* [Task brief]:
Where the data below contains pictures, omit them; output the rest word for word.

[Excerpts from a dataset]
────────────────

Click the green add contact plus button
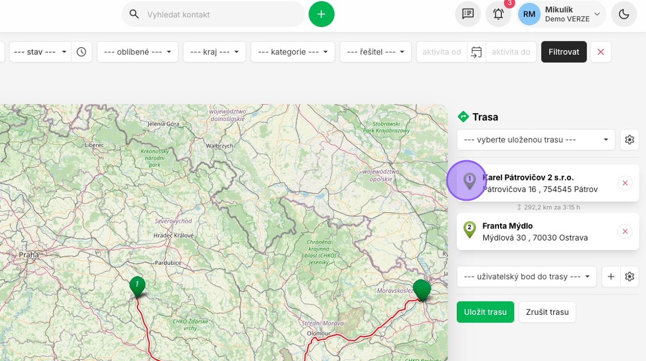(321, 14)
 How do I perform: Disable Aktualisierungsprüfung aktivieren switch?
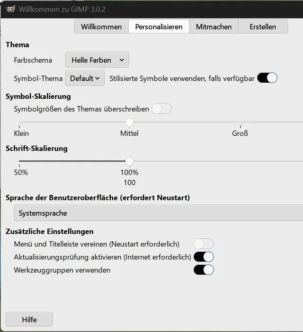[x=204, y=257]
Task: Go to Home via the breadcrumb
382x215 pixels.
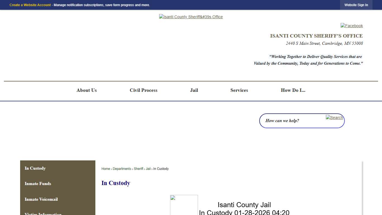Action: pyautogui.click(x=106, y=169)
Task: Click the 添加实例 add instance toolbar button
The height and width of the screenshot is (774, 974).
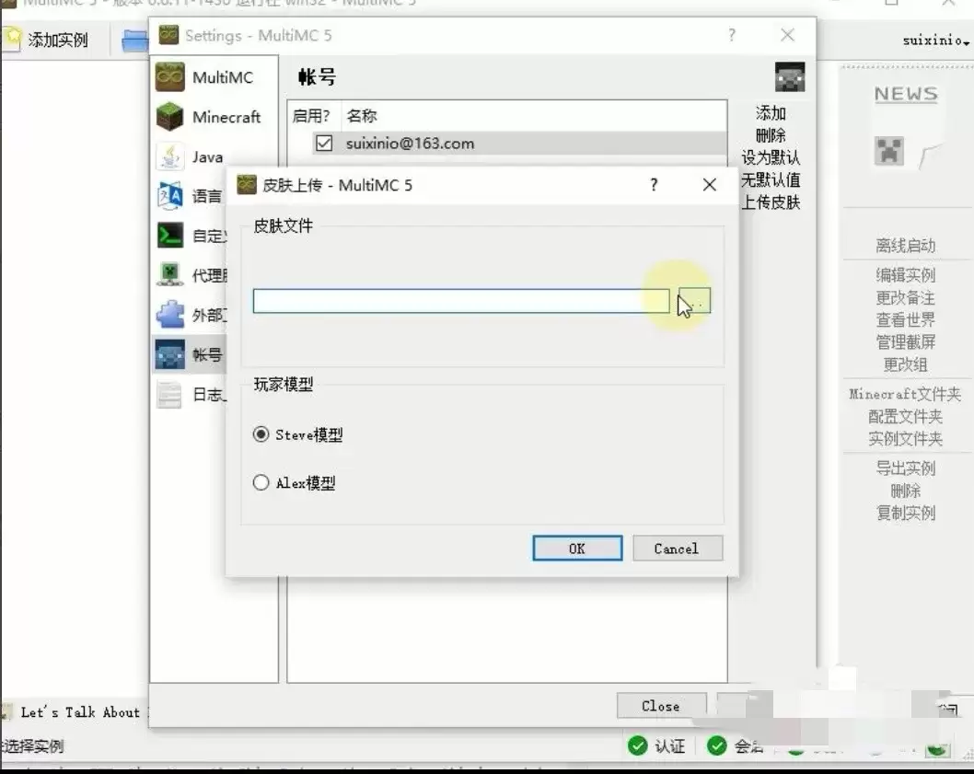Action: [46, 40]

────────────────

* [Completed exercise]:
Click the green add contact plus button
(321, 14)
 How do I perform: Disable Aktualisierungsprüfung aktivieren switch?
[x=204, y=257]
Task: Go to Home via the breadcrumb
382x215 pixels.
Action: pyautogui.click(x=106, y=169)
Task: Click the 添加实例 add instance toolbar button
The height and width of the screenshot is (774, 974).
Action: [46, 40]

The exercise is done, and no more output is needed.